**LIST OF TASKS**
1) Quote the article on I Told You from "I Told You is" up to and including "its first week.".
2) Answer these questions using the article on I Told You:
(a) On what date was the album released?
(b) At what position did it debut on the US Billboard 200?
(c) What track list range does Lanez say he prefers for albums?
3) Proceed with the article on I Told You, picking up after its final sentence.

**TEXT SECTION**
I Told You is the debut studio album by Canadian rapper Tory Lanez. It was released on August 19, 2016, through Mad Love Records and Interscope Records. Recording sessions took place from 2015 to 2016. The production on the album was contributed by Lanez, alongside several other record producers such as Benny Blanco, Cashmere Cat, Frank Dukes, DJ Dahi, Pop Wansel and Noah Breakfast, among others.

I Told You was supported by two singles: "Say It" and "Luv". The album received generally mixed reviews from music critics but despite that, it was a commercial success. It debuted at number four on the US Billboard 200 chart, earning 52,000 album-equivalent units in its first week.

Recording and production 
In an interview with HotNewHipHop, Lanez spoke on the album: "I was tryna come up with a title for mad long and that what was kind of slowing me down cause I didn't want to make music off the wrong title... I might fuck around and not put no features on it. It has to have features that I can put on it and then there's those days where I'm like 'you know, I don't really need any features on it'. I prefer albums in the 10-12 [track list range], you know that 18 be too long sometime because sometimes I wanna listen to an album from top to front and 18 songs is like 70 minutes of music. That's too much for me to comprehend and understand and I really want people to look at the musicalities of what we're putting out as far as the product and how good it is."

**RECORDED DATA**
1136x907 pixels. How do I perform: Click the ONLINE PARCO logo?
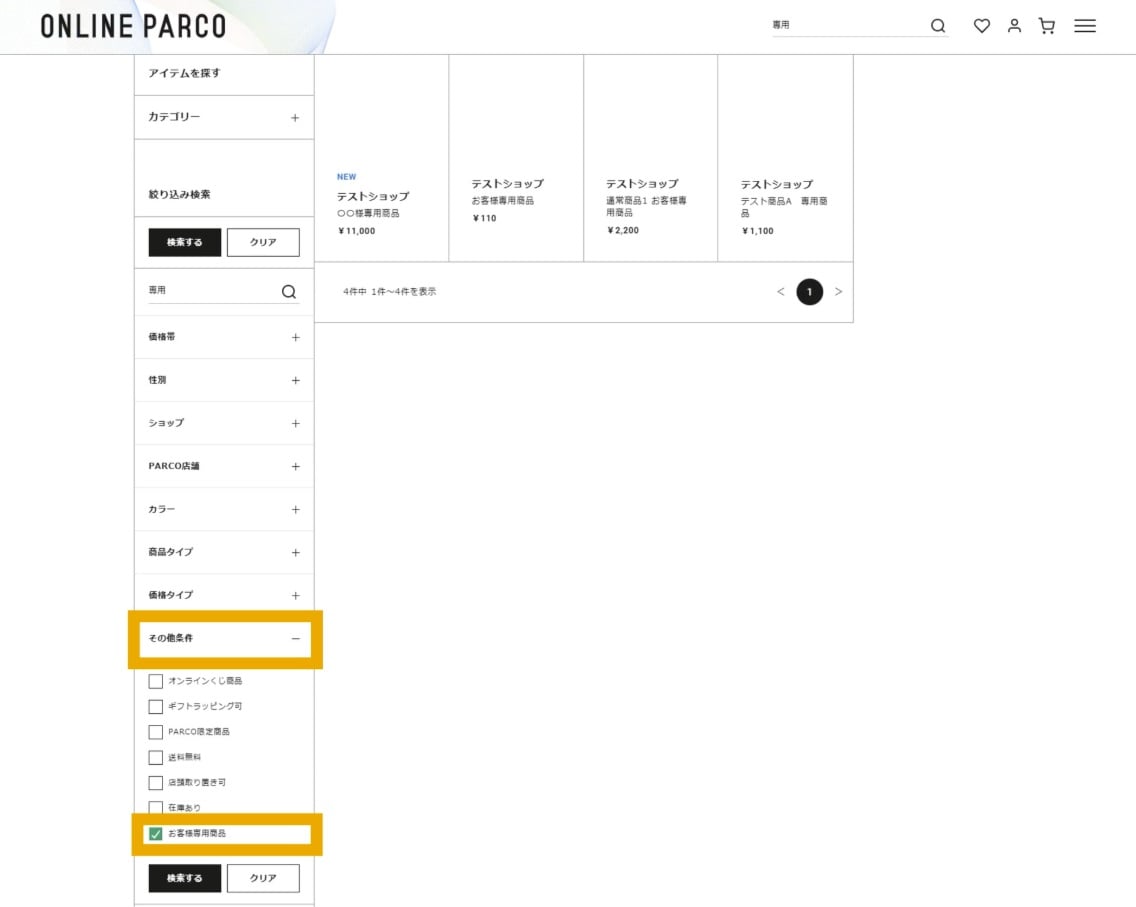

**TASK-BY-TASK ANSWERS**
1)
I Told You is the debut studio album by Canadian rapper Tory Lanez. It was released on August 19, 2016, through Mad Love Records and Interscope Records. Recording sessions took place from 2015 to 2016. The production on the album was contributed by Lanez, alongside several other record producers such as Benny Blanco, Cashmere Cat, Frank Dukes, DJ Dahi, Pop Wansel and Noah Breakfast, among others.

I Told You was supported by two singles: "Say It" and "Luv". The album received generally mixed reviews from music critics but despite that, it was a commercial success. It debuted at number four on the US Billboard 200 chart, earning 52,000 album-equivalent units in its first week.

2)
(a) August 19, 2016
(b) Number four
(c) 10–12 tracks

3)
Release and promotion
In August 2015, Lanez performed on the Mac Miller's GO:OD AM Tour. On October 15, 2015, the singer announced that he will be headlining "The Swavenation Tour" with fellow American rapper Boogie. On December 25, 2015, these mixtapes such as Chixtape III and The New Toronto were promoted as the prelude for his major-label debut album.

On April 1, 2016, the singer and fellow American rapper ASAP Ferg announced that they will be performing in "The Level Up Tour", setting up the two to performed in a special joint set, trading off between their own tracks and collaborations. On June 10, 2016, Lanez revealed the title to the album and tweeted, "The Album is coming this summer".

On July 7, 2016, the singer announced that he will be headlining the I Told You tour, to support the album. The tour started on July 22, in WayHome Music & Arts Festival in Oro-Medonte, Ontario. Lanez will be traveling across North America through December 2016, with stops at Lollapalooza, Austin City Limits, Made in America, and the Mad Decent Block Party.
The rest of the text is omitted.